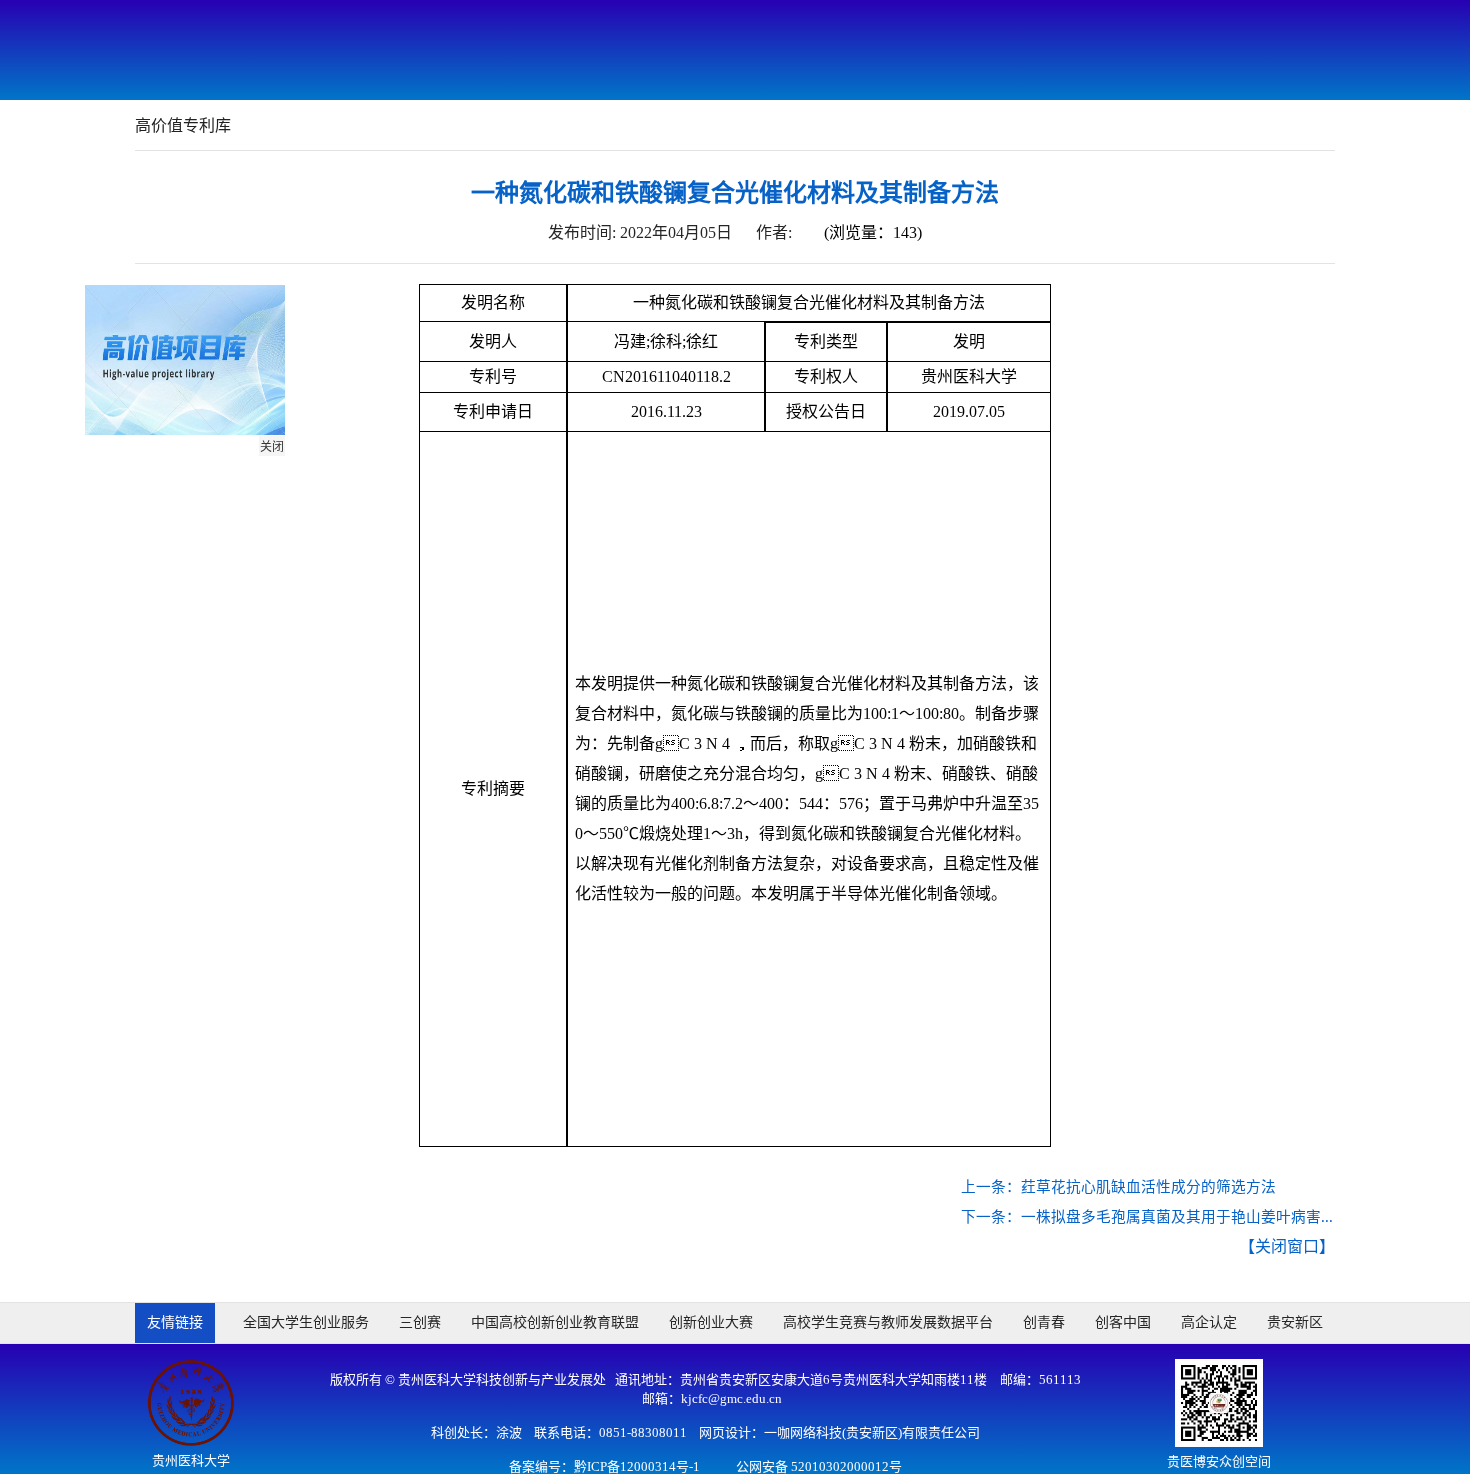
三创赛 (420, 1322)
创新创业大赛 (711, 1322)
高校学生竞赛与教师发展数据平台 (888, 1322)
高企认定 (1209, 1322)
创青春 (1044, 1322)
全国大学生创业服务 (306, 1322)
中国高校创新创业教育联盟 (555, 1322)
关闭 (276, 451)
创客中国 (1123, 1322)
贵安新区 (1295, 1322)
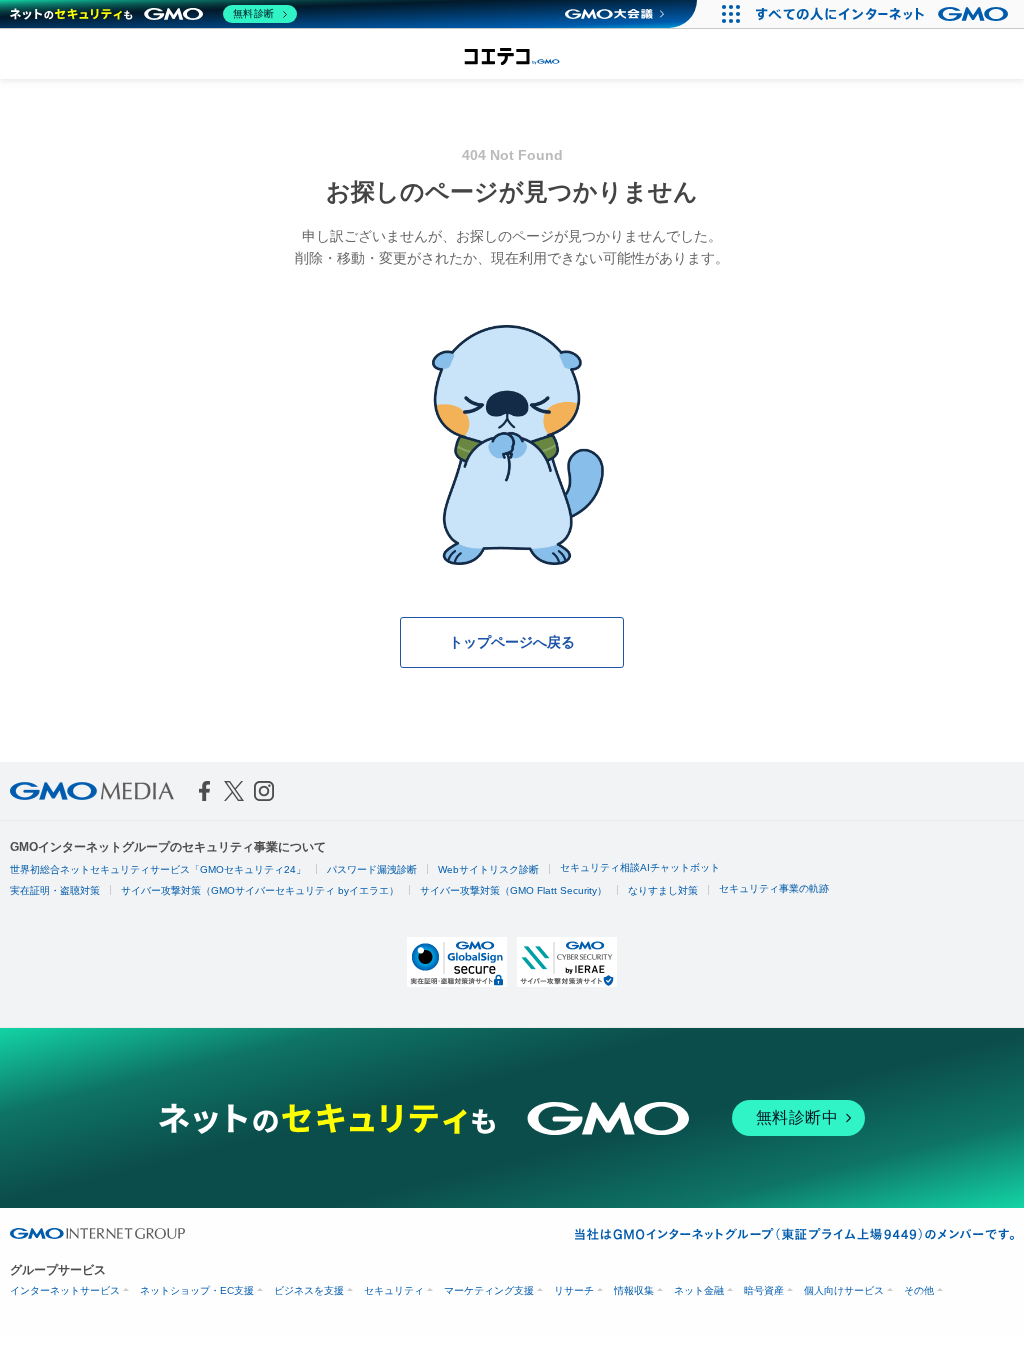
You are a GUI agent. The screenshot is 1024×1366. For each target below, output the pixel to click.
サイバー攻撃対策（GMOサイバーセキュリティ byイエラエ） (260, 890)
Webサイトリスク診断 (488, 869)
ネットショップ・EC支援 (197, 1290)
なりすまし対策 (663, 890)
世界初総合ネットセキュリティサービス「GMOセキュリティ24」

...

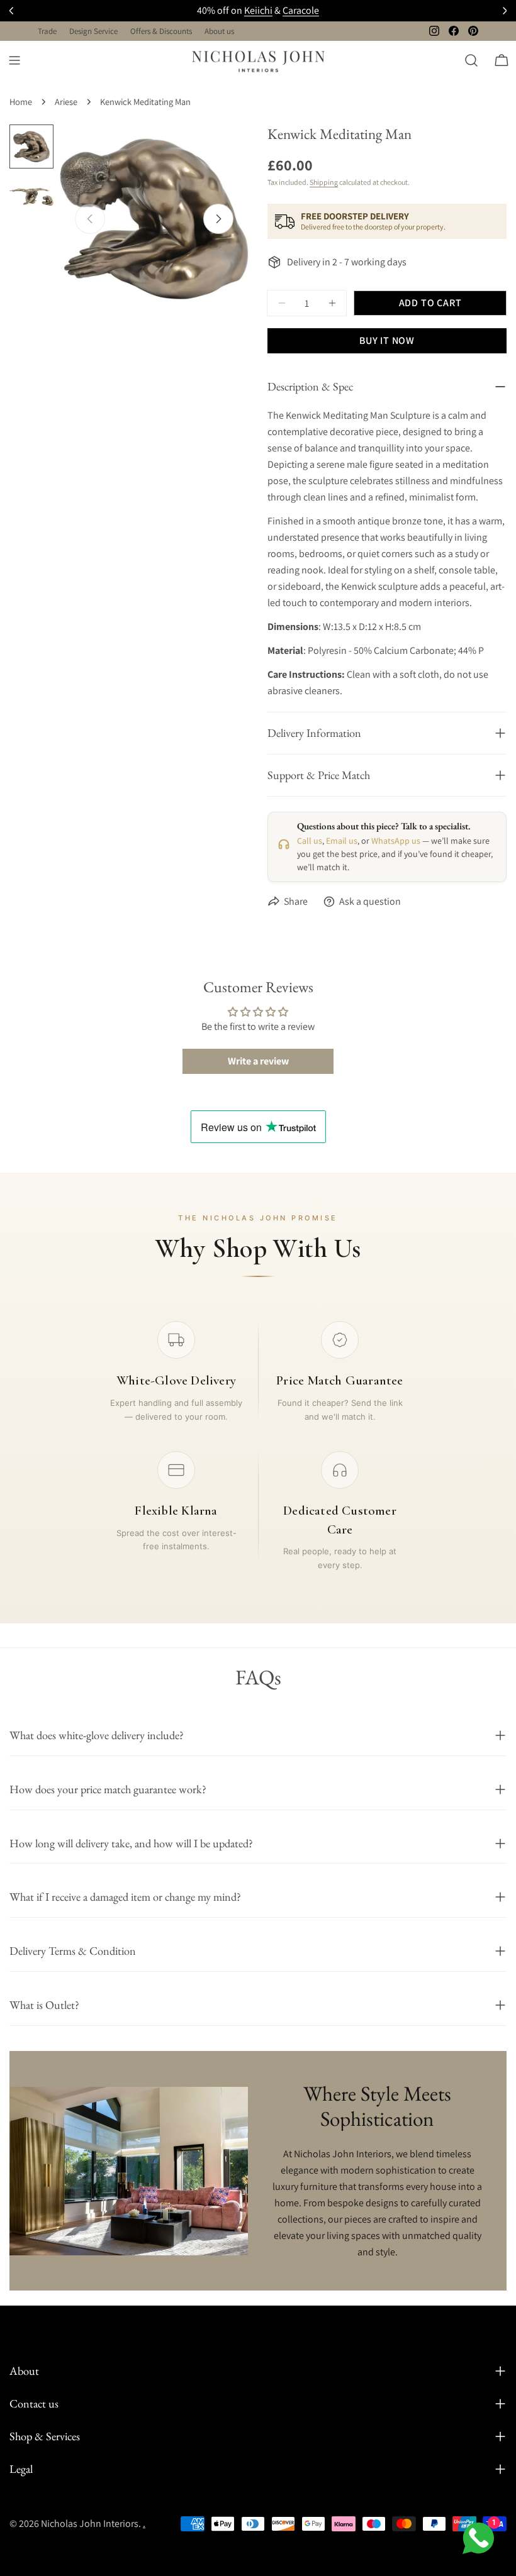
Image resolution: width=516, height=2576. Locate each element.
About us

# [EXERCISE]
Everything between and including the line above containing "三创赛 (420, 1322)" and the line containing "世界初総合ネットセキュリティサービス「GMOセキュリティ24」" should be reproduced exactly, with pictures excluded.

# [RESULT OF THE EXERCISE]
三创赛 (420, 1322)
创新创业大赛 (711, 1322)
高校学生竞赛与教师发展数据平台 (888, 1322)
高企认定 (1209, 1322)
创青春 (1044, 1322)
全国大学生创业服务 (306, 1322)
中国高校创新创业教育联盟 (555, 1322)
关闭 (276, 451)
创客中国 (1123, 1322)
贵安新区 (1295, 1322)
You are a GUI agent. The screenshot is 1024×1366. For each target below, output the pixel to click.
サイバー攻撃対策（GMOサイバーセキュリティ byイエラエ） (260, 890)
Webサイトリスク診断 (488, 869)
ネットショップ・EC支援 (197, 1290)
なりすまし対策 (663, 890)
世界初総合ネットセキュリティサービス「GMOセキュリティ24」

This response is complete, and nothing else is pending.